Einer surrealen Traumlogik folgend ist «Shock Treatment» ein noch fieberhafteres Erlebnis als «The Rocky Horror Picture Show» und lässt sein Publikum immer tiefer in eine überhöht skizzierte, satirisch-verrücktee Welt absteigen, in der mediale Machtverhältnisse mit beißender Direktheit erkenntlich werden. Jedenfalls für uns als Betrachtende. Denn die Protagonisten in «Shock Treatment» sind noch blinder als wir reale Medienkonsumenten und lassen sich zu Schachfiguren im durch wirtschaftliche und persönliche Interessen beeinflussten Handeln von Firmenbossen machen, die die Medien steuern. Manche Leute lassen sich willentlich lenken, so wie Janet, andere werden widerwillig in das Spiel hineingezogen und sind aufgrund ihres Unwillens nahezu ohnmächtig, wenn es darum geht, sich zu wehren.
«Shock Treatment» ist als Produktion aus dem Jahr 1981 zudem dahingehend faszinierend, als dass er die Welle an Selbstdarstellung vorhergesehen hat, die erst später durch das Reality-Fernsehen aufkommen sollte. Und gewissermaßen greift «Shock Treatment» auch den modernen Medien vorweg, sind in Zeiten der digitalen Kommunikation doch nunmehr wirklich (fast) alle sowohl Publikum als auch Figuren in ihrer eigenen multimedialen Show – und manche lassen sich wie einige der Randfiguren von «Shock Treatment» auch mit großer Freude zu Werbefiguren zweckentfremden.
Aller Medienkritik zum Trotz ist «Shock Treatment» allerdings kein schwerfälliger Film, der seine Botschaft wie eine Brechstange einsetzt – die Seitenhiebe auf Fernsehirrsinn und von Ruhmgier induziertem Wahn werden zumeist in Form süffisant-launiger Gags eingesetzt. Darüber hinaus werden sie von Regisseur Jim Sharman und seinem Produktionsdesigner Brian Thomson dekonstruiert und als Teil der surrealen, exzentrischen Gestaltung dieses Films umgesetzt: «Shock Treatment» ist eine vor minimalistischen, schrägen Kulissen und Schauplätzen geradezu berstende Produktion, und Kameramann Mike Molloy weiß, sie mit einprägsamen Style einzufangen.
So zählt der Song "Looking for Trade" zu den Höhepunkten des Films: Albtraumhaft werden in monochromatischen Bildern Brads und Janets entgegengesetzte Sehnsüchte besungen, während Janet-Darstellerin Jessica Harper als verlorene Femme fatale durch die Denton-Sets schlendert und sich Brad in seiner Zelle windet.

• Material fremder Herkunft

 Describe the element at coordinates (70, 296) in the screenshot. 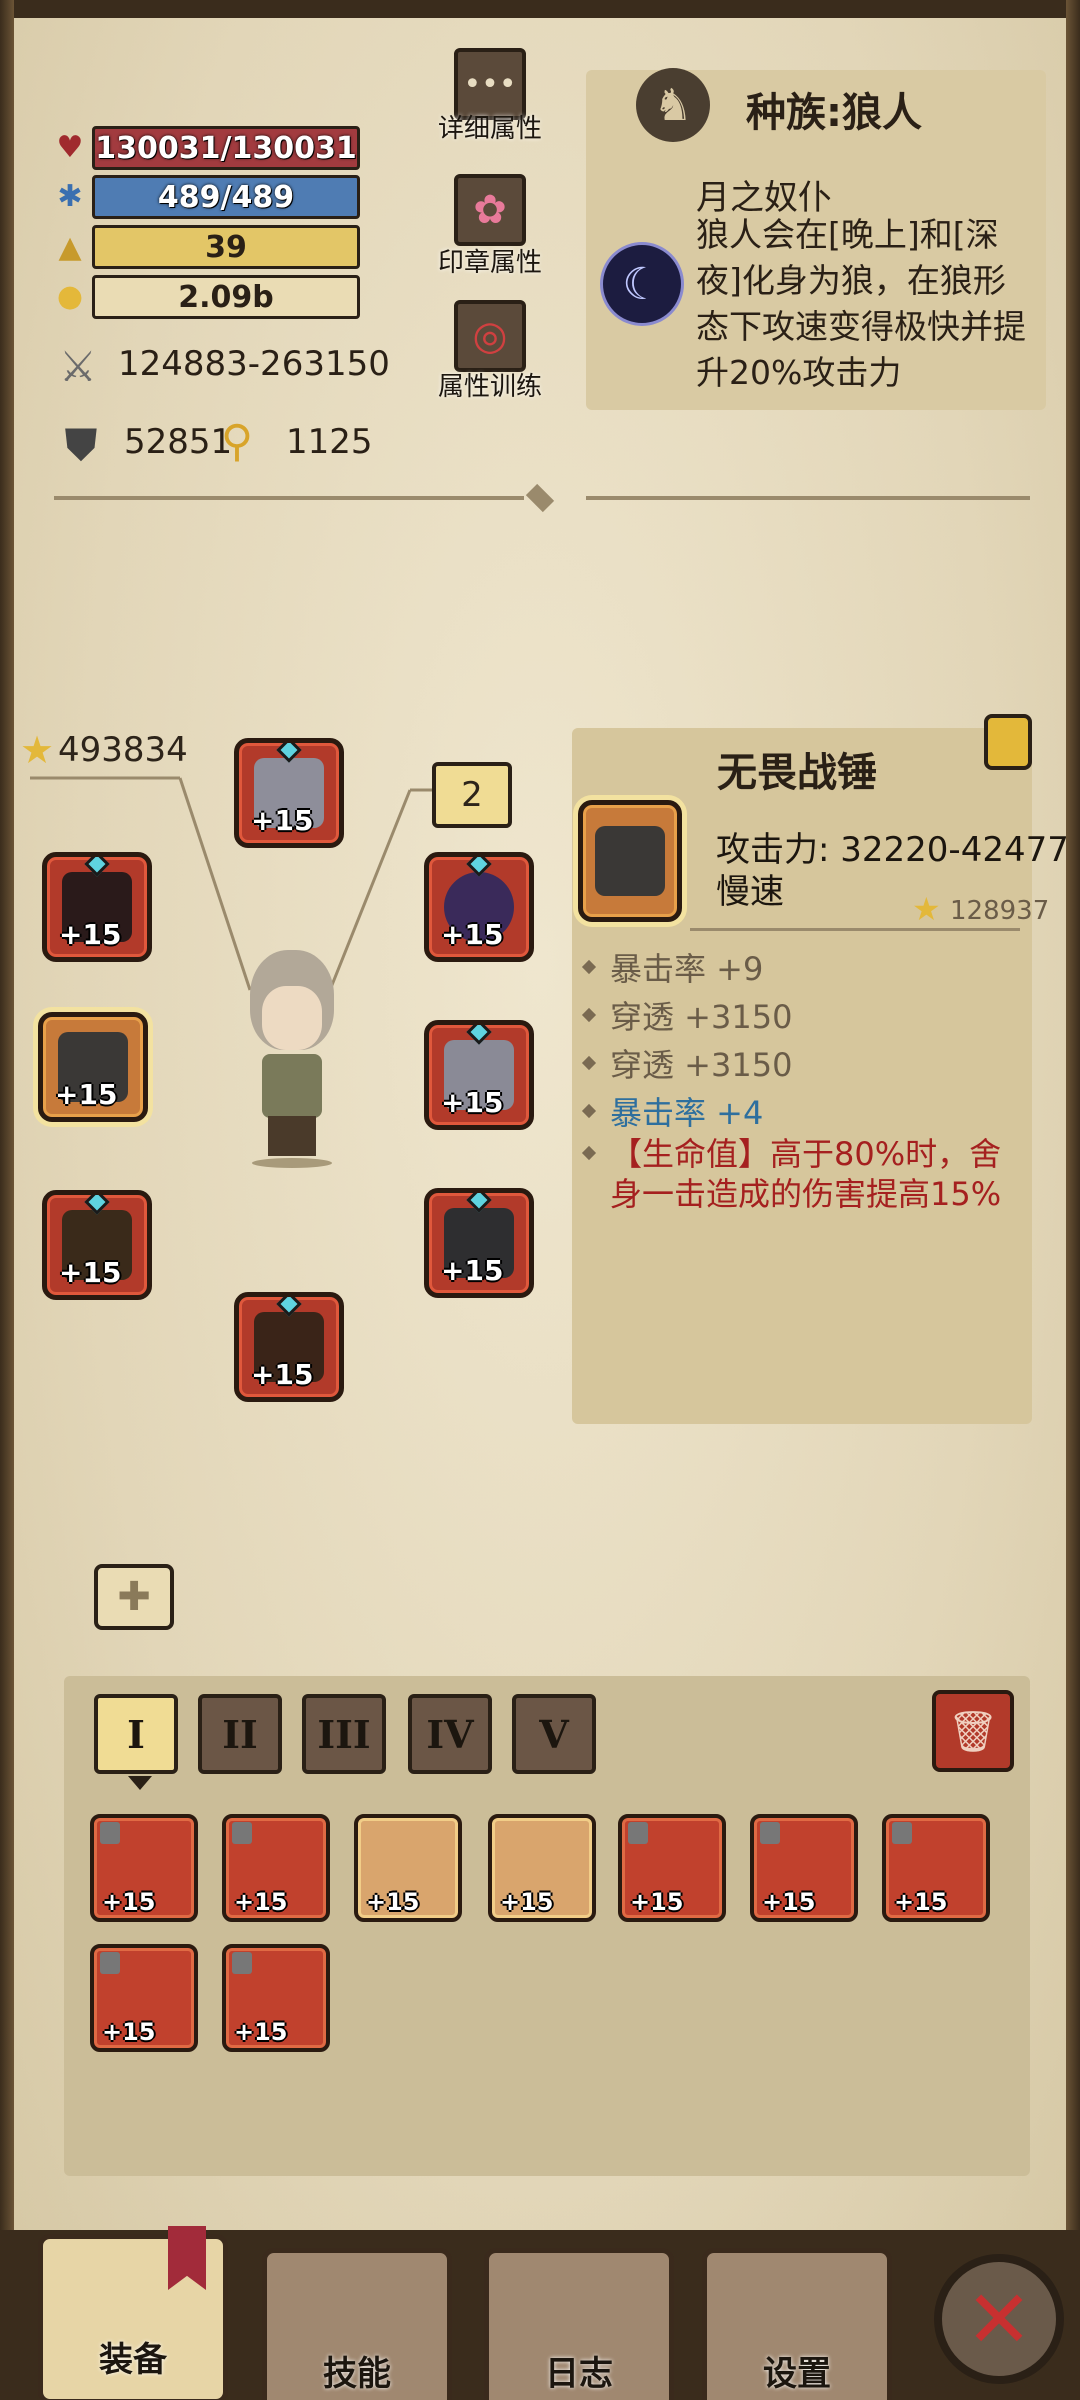

I see `gold-icon: ●` at that location.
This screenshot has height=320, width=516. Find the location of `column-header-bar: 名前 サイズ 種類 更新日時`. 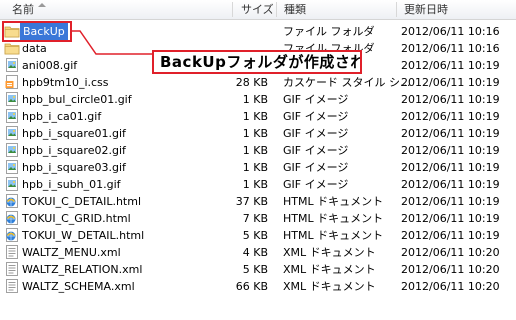

column-header-bar: 名前 サイズ 種類 更新日時 is located at coordinates (258, 10).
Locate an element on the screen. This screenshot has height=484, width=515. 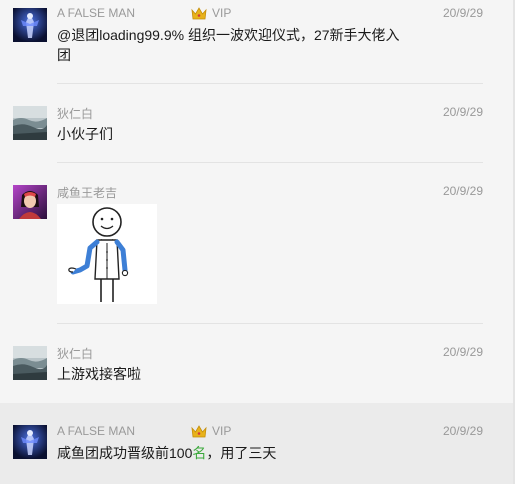
message-text: 咸鱼团成功晋级前100名，用了三天 is located at coordinates (166, 453).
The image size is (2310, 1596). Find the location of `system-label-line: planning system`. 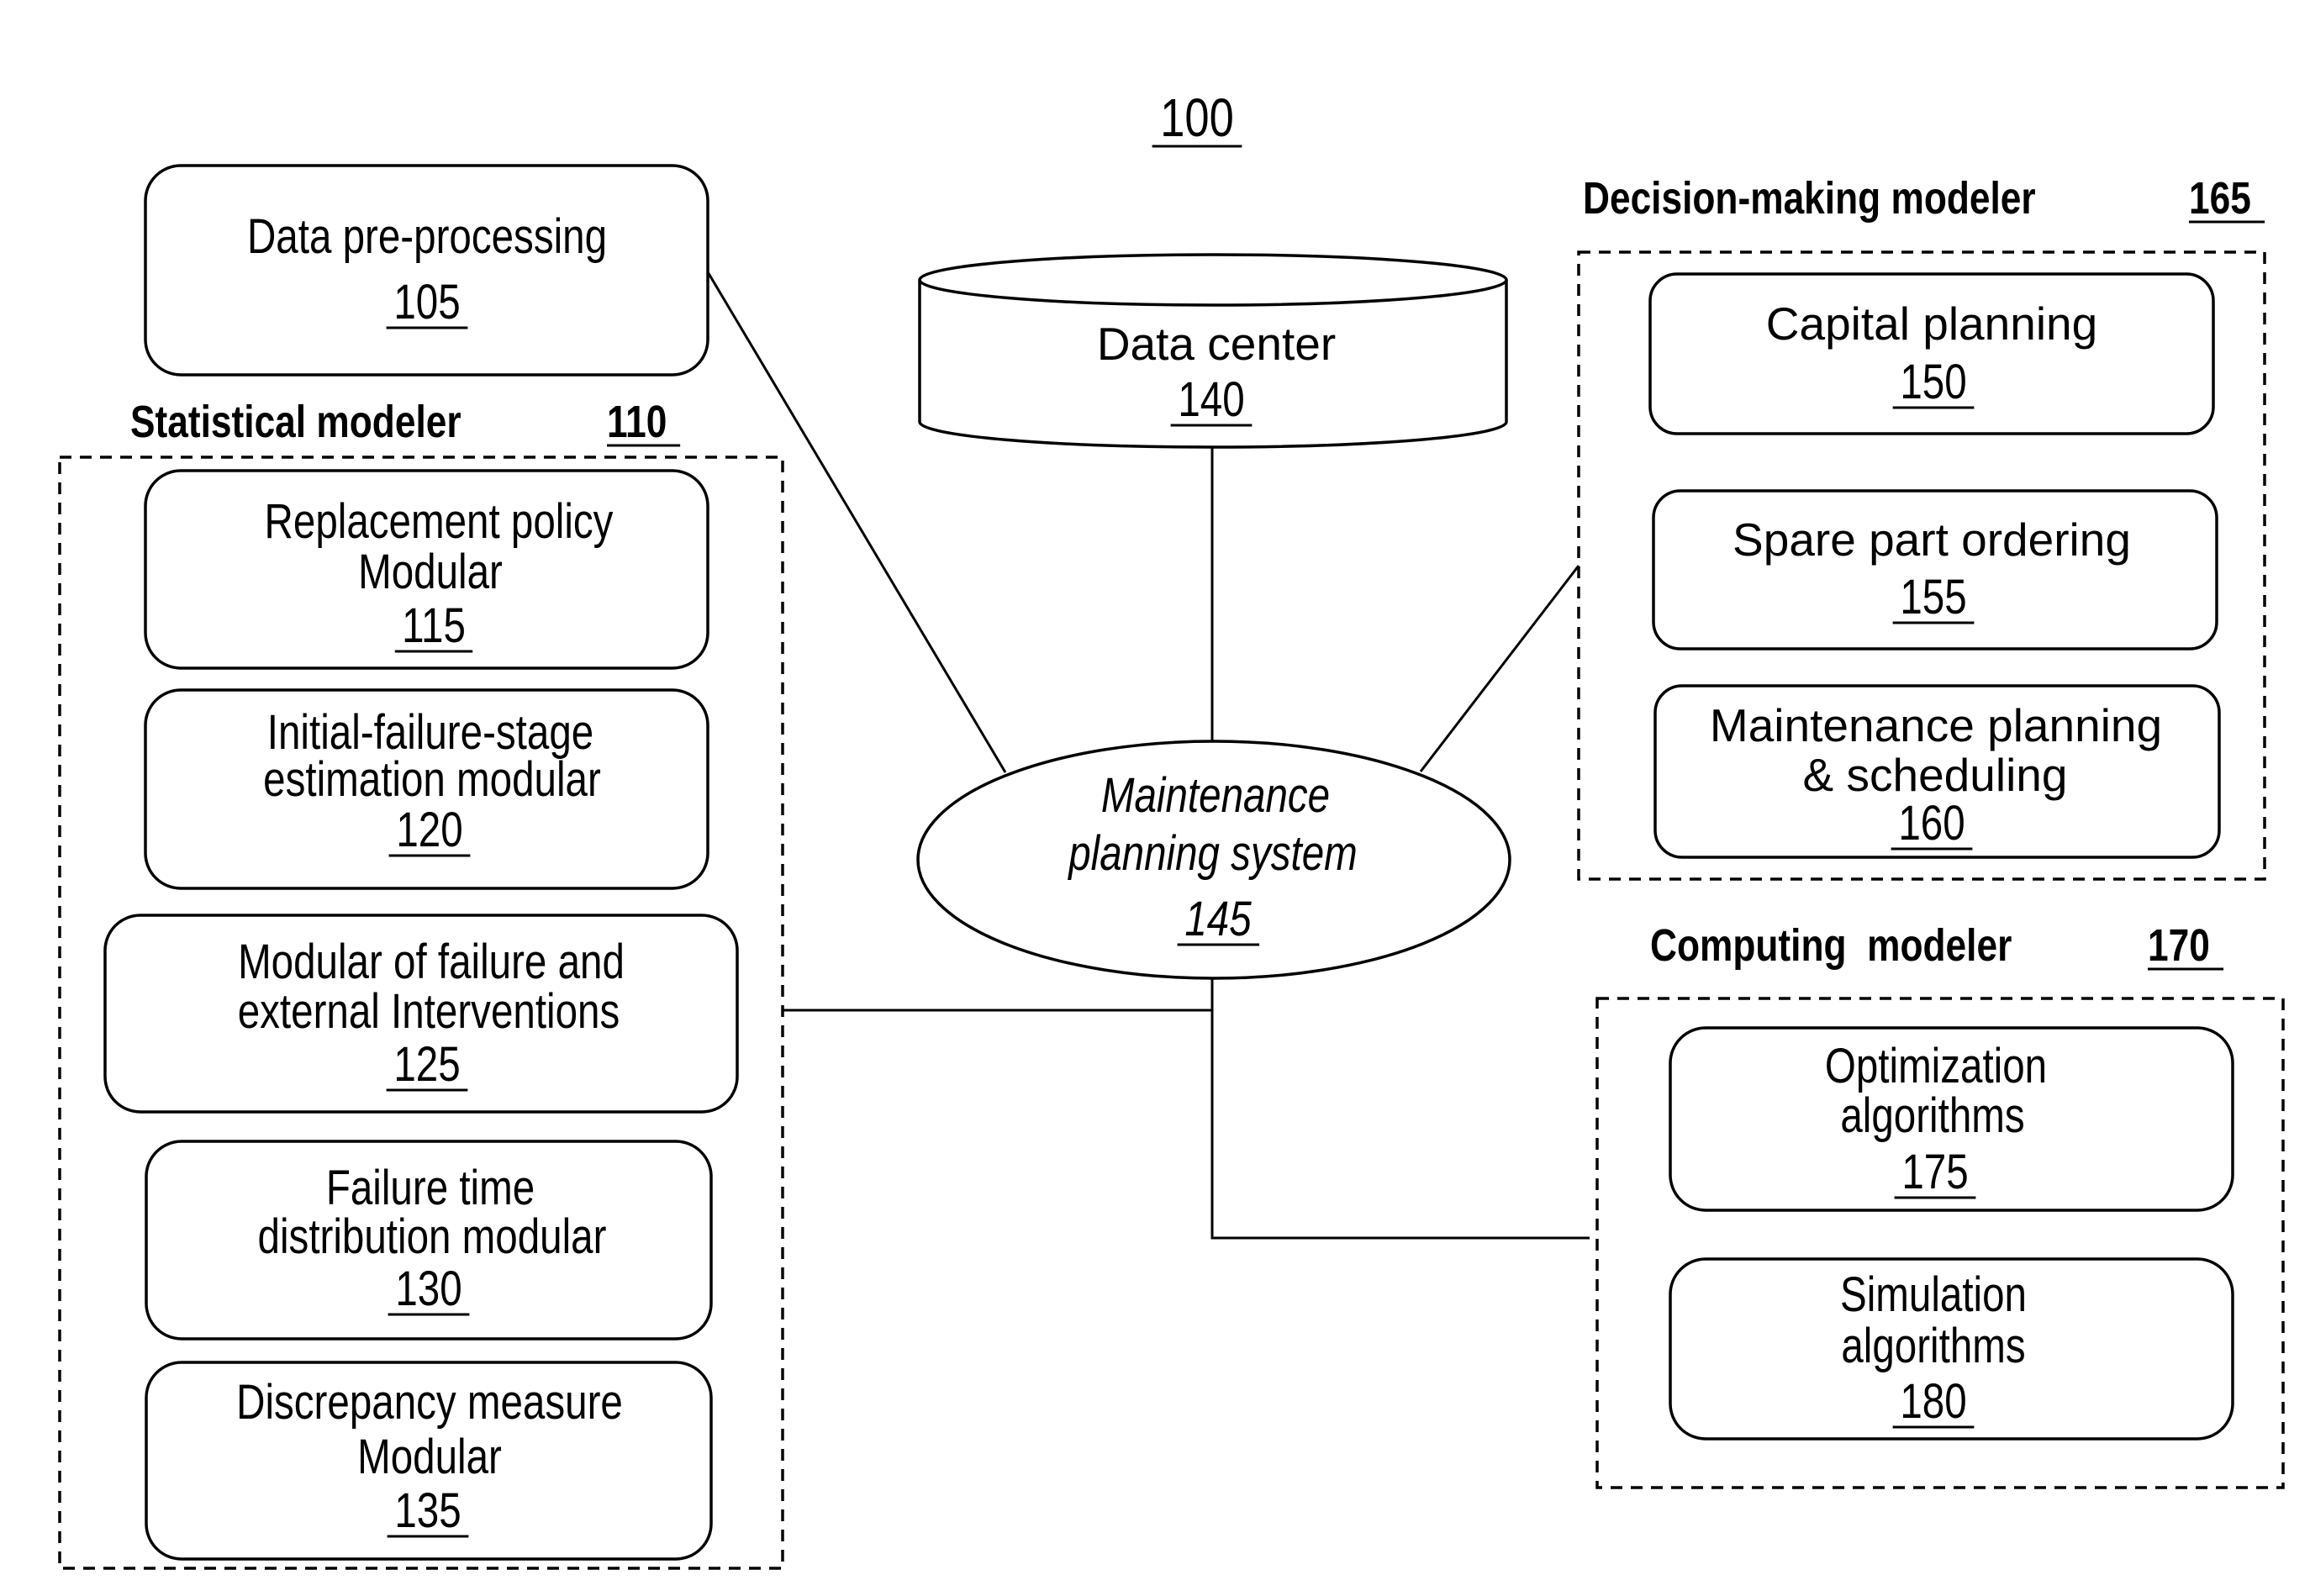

Genrell ist die aus «Suspiria» und diversen weiteren Kultklassikern bekannte Harper mit ihrer rauchigen Stimme und ihrem Talent, gleichzeitig ebenso verrucht wie naiv dreinzublicken eines der Asse im Ärmel von «Shock Treatment». Aber auch die Songs sind, selbst wenn sie nur gelegentlich so schwungvoll-eingängig sind wie die bei aller Exzentrik noch immer zugänglichen «Rocky Horror»-Lieder, ein großer Pluspunkt des Films. Denn O'Brien gelingt es in mehreren Stücken dieses Musicals, eine komplexe Tonalität in kernige Melodien zu packen: Lieder wie "Looking for Trade" oder "Lullaby" sind melancholisch, düster und humorvoll zugleich, "Bitchin' in the Kitchen" wiederum ist voller Gags und drückt dennoch die Hilflosigkeit des verliebten, trotzdem unglücklichen Ehepaars Majors aus und "Me of Me" beispielsweise ist ein befreiender Rocksong mit dramatischem doppelten Boden.
«Shock Treatment» wird wohl niemals auch nur halb so viel Popularität wie sein Vorläufer erreichen, dennoch ist dieses Musical aus den genannten Gründen allen experimentierfreudigen Genrefans wärmstens ans Herz gelegt – sowie allen, die für kurios-surreale Mediensatiren zu haben sind.
«Shock Treatment» ist auf DVD erhältlich.